I remember exactly where I was when John F. Kennedy was assassinated in 1963. I was in my 4th grade class at Bailey Inglish Elementary School in Bonham, Texas, which is 70 miles from Dallas. I can’t remember exactly how we received the news, though I think it was over the loud-speaker. That seems insensitive now that I’m thinking about it, so perhaps not. I just remember being told that our school day was over and it was time to go home.

I walked the five blocks to my house – my usual routine – and went into a quiet house. After all, no one was expecting me for a couple of hours. I heard the television on upstairs, and when I went up there I found my father sitting on the edge of his bed listening to Walter Cronkite. My dad was crying.

This may have been the first time I had ever seen my father actually cry versus just getting teary-eyed. I remember snuggling up next to him and watching the news coverage. Over the next few hours all of my brothers wandered in as well and lay down on the floor to watch television.

I remember feeling distressed that this horrible event had happened in Dallas. What a black mark on the city and on Texas. I was embarrassed to think President Kennedy had died in our state. How awful that we had not been able to protect him. How humiliating that this had happened so close to home.
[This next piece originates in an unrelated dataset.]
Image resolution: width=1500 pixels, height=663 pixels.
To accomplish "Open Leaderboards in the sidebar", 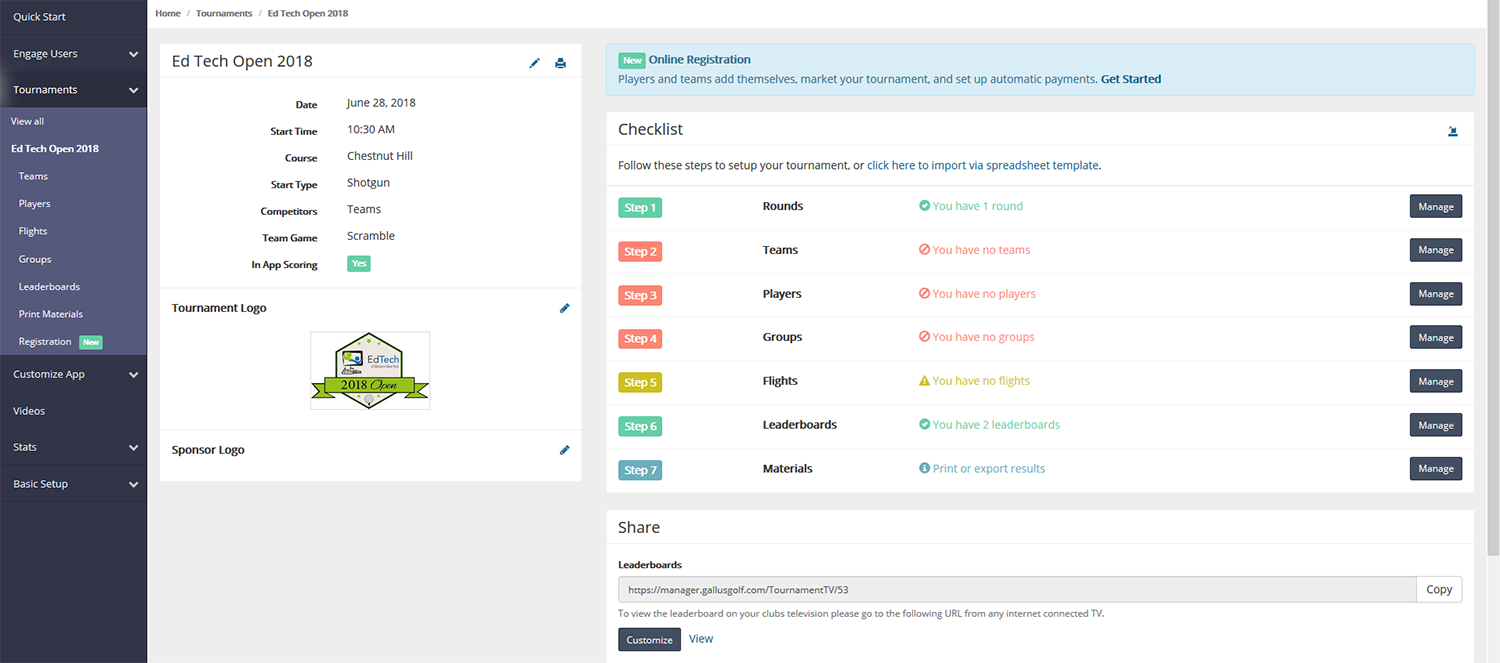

I don’t remember any particulars about that day besides being let out of school early and then coming home to Daddy. I don’t remember my mother being there. She may have been or else off at graduate school in Denton. Daddy’s sorrow trumped whatever else was happening. I remember feeling so sad – for President Kennedy – but even more so for Caroline and John-John. I could imagine how awful it would be to lose your father.

Seeing Walter Cronkite get emotional also had an impact on me. I wasn’t used to someone like him showing his emotions on television. But there he was, his voice cracking and his eyes so teary that he had to take his glasses off to wipe them with his handkerchief.

He and my father. And me, not crying, but sad and aware that life had changed. I didn’t quite know how, but I knew that the man who had said, “Ask not what your country can do for you, but what you can do for your country,” was gone.

I felt sorrow for Lyndon Johnson having to take over the presidency like that.  I knew he wanted to be president, but not like that.  He and Ladybird.  They looked distressed.  Just like all of us.